■ **TASK TO CARRY OUT**: Using the records that appear below, write out exactly the lines from the one with "Click the user-email@mail.com" through the one with "The width and height of the screenshot is (1006, 1204).", keeping both end lines.
___ SUPPLIED ENTRIES ___
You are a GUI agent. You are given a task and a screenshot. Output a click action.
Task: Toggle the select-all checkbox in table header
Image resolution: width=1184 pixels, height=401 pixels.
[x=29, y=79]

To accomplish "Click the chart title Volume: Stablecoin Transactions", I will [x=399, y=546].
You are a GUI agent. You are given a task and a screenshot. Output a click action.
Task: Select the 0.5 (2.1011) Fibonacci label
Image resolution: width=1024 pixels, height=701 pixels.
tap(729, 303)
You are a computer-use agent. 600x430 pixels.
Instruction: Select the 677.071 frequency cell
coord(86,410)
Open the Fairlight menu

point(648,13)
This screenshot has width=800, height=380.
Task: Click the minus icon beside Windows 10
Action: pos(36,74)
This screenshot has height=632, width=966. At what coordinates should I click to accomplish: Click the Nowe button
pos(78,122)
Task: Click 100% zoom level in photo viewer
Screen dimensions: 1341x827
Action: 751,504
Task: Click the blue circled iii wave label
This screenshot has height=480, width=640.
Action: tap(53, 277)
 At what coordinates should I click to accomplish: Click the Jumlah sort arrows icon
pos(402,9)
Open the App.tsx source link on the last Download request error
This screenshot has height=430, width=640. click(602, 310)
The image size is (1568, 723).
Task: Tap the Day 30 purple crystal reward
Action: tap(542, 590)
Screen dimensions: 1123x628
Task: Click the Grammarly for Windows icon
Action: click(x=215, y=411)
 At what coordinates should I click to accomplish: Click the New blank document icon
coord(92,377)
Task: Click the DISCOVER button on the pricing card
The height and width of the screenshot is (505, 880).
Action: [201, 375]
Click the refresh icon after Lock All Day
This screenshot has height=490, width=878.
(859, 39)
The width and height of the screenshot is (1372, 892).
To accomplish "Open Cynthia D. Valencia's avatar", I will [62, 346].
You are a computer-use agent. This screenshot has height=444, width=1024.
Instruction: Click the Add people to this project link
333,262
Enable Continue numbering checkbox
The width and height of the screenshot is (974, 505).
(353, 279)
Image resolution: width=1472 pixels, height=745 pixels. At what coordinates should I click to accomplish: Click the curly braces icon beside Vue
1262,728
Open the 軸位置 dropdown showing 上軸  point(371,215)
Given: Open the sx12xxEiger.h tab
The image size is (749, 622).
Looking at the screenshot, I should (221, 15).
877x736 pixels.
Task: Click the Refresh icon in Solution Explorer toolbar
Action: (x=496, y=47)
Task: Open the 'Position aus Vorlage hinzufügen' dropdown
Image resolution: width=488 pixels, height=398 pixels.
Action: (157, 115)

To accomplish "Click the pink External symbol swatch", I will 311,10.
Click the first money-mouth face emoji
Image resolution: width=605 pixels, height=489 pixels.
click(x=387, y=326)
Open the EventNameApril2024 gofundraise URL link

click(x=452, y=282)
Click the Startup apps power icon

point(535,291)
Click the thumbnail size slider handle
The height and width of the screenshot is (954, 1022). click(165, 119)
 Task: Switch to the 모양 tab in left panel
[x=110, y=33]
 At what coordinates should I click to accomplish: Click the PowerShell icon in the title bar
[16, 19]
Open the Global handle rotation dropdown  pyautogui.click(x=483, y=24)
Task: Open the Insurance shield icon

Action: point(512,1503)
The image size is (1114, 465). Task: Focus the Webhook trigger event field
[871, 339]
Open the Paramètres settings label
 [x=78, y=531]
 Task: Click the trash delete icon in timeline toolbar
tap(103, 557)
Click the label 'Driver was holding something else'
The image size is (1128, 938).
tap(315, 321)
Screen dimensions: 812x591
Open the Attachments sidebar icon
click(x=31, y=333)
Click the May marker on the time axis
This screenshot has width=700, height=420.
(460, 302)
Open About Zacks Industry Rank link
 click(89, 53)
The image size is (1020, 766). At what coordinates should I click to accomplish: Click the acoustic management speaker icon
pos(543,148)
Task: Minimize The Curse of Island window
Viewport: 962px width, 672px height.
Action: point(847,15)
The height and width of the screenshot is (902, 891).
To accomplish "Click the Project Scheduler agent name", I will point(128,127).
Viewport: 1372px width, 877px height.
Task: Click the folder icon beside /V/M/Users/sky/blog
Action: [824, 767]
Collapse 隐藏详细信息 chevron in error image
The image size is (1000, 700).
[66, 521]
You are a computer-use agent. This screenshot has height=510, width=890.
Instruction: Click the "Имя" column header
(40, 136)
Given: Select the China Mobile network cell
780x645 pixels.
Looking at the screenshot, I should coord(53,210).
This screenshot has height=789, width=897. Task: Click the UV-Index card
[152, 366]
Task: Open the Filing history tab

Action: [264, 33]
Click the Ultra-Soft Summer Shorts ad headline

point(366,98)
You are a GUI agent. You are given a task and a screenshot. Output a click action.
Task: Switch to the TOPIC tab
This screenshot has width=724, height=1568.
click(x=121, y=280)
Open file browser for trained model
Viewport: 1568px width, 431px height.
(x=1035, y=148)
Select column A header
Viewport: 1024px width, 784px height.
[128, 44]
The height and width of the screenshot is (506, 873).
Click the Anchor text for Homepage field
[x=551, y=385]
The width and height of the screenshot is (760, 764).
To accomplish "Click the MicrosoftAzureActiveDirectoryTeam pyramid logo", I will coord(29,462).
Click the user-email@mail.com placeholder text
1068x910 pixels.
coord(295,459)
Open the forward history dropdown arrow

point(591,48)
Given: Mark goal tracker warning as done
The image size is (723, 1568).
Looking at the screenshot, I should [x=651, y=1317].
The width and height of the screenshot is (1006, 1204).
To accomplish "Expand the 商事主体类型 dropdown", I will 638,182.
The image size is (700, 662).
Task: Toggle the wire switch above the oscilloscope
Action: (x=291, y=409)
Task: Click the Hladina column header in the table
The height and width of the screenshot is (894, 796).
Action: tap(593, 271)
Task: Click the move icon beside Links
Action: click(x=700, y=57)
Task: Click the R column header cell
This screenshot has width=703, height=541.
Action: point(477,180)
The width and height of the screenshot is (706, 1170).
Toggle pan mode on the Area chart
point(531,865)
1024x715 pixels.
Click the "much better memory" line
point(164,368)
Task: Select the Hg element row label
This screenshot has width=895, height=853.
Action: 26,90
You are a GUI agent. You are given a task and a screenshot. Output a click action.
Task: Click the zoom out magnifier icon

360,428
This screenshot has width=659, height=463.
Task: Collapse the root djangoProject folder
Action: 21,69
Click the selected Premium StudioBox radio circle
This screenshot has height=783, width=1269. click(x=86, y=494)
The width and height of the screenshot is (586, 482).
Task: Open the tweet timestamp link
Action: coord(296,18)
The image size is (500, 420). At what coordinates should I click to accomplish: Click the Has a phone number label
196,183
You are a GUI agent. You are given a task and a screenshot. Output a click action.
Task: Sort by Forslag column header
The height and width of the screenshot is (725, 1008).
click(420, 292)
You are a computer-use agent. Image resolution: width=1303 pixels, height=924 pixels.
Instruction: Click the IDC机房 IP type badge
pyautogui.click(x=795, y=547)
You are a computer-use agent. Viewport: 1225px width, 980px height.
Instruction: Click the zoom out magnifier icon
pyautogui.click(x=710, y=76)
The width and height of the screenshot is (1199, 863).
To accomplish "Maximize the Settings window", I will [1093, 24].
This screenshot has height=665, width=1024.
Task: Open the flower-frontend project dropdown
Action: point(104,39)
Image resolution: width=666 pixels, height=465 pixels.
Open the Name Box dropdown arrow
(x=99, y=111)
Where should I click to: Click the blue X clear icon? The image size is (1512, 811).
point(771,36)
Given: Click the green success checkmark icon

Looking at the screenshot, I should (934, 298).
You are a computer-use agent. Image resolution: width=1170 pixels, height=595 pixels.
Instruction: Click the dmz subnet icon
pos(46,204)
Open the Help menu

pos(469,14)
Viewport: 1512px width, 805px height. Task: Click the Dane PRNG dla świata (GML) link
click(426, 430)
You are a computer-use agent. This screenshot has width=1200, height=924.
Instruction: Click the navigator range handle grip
___
■ **WRITTEN RESPONSE**:
Click the user-email@mail.com placeholder text
1068x910 pixels.
coord(295,459)
Open the forward history dropdown arrow

point(591,48)
Given: Mark goal tracker warning as done
The image size is (723, 1568).
Looking at the screenshot, I should [x=651, y=1317].
The width and height of the screenshot is (1006, 1204).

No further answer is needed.